» **Goal**
List every line below that contains the string "column". Upper and lower case must match.

» **Working data**
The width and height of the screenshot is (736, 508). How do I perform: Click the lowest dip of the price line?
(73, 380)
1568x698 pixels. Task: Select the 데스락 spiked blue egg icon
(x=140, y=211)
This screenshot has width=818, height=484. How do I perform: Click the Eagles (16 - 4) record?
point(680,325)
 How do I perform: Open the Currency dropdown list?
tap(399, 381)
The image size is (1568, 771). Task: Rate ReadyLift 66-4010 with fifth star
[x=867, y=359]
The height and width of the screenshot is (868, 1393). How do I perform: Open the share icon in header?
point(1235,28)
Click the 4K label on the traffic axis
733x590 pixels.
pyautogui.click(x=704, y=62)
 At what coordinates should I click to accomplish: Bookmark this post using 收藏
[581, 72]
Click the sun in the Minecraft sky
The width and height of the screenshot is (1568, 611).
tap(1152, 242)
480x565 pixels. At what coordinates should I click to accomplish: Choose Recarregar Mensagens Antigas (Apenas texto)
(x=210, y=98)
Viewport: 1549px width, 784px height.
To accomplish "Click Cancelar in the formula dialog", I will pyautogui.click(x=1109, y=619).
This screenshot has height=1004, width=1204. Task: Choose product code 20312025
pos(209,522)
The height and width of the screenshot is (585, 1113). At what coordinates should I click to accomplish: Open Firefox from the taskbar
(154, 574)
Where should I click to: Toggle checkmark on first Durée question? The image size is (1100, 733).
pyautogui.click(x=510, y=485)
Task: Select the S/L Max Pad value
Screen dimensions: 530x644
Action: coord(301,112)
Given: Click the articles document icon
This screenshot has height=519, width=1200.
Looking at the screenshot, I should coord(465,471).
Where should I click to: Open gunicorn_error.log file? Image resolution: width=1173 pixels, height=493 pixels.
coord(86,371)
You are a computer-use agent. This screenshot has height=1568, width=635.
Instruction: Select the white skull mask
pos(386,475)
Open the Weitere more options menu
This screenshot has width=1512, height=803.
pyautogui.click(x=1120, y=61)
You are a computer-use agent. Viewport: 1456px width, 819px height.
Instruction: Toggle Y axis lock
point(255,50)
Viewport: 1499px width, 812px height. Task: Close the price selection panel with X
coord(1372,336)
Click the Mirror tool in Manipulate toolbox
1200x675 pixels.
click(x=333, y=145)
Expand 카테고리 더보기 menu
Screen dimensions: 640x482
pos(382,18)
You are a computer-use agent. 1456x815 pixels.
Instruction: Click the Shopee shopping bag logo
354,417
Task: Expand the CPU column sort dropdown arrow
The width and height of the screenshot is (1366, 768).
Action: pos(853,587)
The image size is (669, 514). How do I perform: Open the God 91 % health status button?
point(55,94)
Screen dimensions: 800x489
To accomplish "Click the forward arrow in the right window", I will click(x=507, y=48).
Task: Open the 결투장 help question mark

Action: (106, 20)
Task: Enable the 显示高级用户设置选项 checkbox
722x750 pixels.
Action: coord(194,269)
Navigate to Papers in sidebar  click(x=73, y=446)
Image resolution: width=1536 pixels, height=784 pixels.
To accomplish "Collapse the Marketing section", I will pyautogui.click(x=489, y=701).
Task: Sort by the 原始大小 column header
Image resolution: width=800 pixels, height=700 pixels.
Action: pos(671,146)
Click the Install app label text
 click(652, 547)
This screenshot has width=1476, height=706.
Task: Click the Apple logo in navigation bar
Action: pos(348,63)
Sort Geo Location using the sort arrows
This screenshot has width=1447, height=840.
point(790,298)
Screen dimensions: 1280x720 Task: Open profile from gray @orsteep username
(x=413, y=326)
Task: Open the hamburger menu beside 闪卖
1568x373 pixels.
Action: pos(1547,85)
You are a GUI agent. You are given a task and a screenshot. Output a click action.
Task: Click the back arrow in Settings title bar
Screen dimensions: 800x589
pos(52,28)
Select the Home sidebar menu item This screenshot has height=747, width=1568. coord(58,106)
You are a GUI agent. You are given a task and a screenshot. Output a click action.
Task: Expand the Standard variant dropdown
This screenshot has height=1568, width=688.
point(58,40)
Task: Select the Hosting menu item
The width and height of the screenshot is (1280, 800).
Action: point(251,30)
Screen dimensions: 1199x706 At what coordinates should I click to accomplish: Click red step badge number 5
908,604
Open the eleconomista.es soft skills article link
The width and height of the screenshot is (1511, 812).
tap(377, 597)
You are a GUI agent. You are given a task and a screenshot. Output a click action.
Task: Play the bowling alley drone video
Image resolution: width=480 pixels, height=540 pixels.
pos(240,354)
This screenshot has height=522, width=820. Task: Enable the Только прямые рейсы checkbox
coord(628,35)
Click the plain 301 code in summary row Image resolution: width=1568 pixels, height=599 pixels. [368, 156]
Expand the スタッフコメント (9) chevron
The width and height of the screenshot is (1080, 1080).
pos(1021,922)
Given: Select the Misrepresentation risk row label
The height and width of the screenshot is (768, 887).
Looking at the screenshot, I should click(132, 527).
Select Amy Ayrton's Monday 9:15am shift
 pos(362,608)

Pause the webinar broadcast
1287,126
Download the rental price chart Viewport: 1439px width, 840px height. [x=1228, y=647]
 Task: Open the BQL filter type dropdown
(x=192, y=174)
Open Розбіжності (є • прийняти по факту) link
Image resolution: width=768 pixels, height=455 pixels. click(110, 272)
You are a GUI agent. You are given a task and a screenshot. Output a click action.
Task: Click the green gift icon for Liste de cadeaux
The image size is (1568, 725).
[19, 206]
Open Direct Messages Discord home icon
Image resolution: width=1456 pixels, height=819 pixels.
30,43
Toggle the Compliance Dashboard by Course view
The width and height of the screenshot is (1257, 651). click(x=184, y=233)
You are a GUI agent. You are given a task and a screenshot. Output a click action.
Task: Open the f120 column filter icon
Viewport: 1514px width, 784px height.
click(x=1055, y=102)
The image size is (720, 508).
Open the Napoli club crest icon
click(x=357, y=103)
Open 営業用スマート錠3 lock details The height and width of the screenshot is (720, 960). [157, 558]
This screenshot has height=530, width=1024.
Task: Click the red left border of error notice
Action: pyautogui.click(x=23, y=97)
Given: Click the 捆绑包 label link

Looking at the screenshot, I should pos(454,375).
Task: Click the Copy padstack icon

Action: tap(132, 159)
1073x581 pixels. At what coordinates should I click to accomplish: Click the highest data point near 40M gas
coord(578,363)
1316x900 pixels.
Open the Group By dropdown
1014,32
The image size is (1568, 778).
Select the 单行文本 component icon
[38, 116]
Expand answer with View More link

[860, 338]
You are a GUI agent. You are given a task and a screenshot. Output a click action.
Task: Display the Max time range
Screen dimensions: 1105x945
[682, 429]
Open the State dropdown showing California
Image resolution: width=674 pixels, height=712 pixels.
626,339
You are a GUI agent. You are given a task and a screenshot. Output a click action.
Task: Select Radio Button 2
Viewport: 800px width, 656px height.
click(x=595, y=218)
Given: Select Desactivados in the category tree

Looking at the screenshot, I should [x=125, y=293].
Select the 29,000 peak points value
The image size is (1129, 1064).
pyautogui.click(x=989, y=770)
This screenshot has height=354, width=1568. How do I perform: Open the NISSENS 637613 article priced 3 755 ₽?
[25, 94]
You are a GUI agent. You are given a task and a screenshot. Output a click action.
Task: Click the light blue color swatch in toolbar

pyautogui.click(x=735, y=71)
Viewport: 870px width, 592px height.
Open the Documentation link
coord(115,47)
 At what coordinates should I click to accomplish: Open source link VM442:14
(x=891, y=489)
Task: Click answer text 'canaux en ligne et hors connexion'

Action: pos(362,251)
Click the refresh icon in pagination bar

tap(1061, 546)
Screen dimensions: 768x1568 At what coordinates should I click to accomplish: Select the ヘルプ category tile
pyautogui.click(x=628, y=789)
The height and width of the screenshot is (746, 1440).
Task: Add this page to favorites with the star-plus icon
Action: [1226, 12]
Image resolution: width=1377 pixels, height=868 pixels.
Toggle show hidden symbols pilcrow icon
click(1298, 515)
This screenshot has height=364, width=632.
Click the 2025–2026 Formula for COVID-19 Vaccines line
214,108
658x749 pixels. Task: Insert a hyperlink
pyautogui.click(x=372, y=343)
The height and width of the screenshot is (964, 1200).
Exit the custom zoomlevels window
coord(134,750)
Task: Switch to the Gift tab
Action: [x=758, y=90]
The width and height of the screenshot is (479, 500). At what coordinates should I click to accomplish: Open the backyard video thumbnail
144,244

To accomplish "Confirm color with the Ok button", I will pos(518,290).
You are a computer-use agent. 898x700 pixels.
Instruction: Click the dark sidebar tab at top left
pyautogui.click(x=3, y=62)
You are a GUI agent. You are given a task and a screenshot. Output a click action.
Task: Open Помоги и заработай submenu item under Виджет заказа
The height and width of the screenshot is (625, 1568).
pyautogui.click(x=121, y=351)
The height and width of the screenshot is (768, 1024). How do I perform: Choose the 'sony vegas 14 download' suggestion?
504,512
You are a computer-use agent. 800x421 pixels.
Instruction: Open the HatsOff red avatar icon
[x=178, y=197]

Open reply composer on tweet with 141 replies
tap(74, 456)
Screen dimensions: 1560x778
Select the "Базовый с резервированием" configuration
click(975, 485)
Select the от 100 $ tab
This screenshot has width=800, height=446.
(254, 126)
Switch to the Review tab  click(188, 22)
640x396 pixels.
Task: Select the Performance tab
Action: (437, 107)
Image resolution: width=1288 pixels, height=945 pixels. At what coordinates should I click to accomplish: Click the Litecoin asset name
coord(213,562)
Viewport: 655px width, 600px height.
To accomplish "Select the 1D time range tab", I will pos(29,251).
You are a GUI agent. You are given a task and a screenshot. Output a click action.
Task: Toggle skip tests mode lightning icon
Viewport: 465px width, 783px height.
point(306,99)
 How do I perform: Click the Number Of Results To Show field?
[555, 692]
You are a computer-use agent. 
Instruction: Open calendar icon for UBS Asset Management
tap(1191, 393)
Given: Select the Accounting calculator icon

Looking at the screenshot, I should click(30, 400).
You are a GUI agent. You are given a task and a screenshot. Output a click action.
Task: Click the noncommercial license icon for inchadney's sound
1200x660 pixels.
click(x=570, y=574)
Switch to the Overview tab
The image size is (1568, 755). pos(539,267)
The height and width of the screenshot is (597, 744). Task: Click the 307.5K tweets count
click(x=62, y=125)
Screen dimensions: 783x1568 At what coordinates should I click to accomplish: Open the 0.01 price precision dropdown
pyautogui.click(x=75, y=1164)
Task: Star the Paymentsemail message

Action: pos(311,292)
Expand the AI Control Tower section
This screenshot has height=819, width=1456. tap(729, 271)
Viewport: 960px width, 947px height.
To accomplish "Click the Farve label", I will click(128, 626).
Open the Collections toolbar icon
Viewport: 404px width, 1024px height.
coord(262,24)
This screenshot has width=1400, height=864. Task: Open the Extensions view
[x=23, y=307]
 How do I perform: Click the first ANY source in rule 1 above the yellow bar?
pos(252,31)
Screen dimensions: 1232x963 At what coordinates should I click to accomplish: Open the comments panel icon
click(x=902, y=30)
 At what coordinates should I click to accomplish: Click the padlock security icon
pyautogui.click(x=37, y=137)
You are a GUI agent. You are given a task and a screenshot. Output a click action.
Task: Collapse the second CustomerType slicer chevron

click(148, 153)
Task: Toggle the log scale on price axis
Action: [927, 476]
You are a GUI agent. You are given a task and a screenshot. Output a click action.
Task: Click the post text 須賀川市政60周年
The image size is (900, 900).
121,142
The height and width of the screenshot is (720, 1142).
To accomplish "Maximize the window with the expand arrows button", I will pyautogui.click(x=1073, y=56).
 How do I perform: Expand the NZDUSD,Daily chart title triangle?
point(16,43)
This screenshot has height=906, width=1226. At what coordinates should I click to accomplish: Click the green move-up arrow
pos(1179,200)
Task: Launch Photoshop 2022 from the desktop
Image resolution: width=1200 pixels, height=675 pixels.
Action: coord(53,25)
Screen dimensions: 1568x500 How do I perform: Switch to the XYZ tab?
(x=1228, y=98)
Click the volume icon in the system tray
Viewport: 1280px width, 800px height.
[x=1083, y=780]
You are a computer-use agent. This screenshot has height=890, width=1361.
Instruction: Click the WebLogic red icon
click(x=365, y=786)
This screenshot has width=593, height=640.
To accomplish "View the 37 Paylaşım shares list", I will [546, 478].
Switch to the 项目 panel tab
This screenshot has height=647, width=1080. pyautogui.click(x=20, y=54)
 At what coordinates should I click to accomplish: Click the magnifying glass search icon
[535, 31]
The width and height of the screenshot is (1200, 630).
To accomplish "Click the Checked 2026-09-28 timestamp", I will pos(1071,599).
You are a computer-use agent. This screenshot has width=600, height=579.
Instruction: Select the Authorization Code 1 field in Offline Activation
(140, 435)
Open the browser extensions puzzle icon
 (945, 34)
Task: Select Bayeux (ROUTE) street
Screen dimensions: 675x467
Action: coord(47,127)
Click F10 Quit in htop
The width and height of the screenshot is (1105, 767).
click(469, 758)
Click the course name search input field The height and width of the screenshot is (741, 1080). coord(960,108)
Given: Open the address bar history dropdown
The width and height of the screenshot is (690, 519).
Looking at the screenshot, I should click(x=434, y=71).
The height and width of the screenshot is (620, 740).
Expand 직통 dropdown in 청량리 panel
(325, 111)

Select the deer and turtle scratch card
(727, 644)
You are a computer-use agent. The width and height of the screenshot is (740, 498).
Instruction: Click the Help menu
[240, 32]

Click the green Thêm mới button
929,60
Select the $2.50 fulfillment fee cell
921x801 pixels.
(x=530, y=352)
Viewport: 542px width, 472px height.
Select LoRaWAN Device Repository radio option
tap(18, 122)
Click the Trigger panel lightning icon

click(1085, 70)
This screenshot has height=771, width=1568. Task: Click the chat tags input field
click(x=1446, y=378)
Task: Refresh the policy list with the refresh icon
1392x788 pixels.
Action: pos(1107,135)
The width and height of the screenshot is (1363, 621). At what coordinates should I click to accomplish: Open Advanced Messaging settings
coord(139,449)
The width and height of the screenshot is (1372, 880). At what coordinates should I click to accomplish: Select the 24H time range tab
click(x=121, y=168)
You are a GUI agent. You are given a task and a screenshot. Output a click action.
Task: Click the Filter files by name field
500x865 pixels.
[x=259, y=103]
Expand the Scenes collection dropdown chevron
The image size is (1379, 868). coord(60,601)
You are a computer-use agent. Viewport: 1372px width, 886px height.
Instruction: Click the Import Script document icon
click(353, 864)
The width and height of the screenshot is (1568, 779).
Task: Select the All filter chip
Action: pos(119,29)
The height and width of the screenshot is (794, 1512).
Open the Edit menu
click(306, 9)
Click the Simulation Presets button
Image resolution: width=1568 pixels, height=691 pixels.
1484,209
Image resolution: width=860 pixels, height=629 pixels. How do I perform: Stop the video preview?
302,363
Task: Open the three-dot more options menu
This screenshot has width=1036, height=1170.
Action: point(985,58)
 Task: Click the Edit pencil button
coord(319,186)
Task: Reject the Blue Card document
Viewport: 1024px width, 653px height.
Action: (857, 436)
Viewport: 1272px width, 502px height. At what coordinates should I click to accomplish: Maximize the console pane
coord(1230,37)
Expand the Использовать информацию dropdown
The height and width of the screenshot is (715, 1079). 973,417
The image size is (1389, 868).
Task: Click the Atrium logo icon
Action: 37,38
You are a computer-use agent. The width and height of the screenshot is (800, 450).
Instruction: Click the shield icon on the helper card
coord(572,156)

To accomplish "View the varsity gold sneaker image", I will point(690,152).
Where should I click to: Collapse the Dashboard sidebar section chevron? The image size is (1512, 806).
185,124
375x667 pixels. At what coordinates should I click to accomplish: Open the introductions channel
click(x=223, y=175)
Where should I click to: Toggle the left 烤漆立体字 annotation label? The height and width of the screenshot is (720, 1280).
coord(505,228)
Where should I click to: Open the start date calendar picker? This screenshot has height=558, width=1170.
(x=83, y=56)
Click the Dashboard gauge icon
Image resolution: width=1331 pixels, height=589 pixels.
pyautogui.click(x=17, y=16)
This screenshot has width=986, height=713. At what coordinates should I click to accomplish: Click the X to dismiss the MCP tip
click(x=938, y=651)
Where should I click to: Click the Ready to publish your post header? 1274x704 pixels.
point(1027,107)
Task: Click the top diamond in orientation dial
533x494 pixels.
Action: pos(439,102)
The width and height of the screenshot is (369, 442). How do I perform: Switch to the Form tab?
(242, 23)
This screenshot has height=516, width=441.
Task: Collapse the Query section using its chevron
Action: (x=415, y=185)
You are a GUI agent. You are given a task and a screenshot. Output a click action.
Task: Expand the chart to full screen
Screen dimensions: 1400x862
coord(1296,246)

» **Task response**
Task: Expand the CPU column sort dropdown arrow
Task: Sort by the 原始大小 column header
Task: Open the f120 column filter icon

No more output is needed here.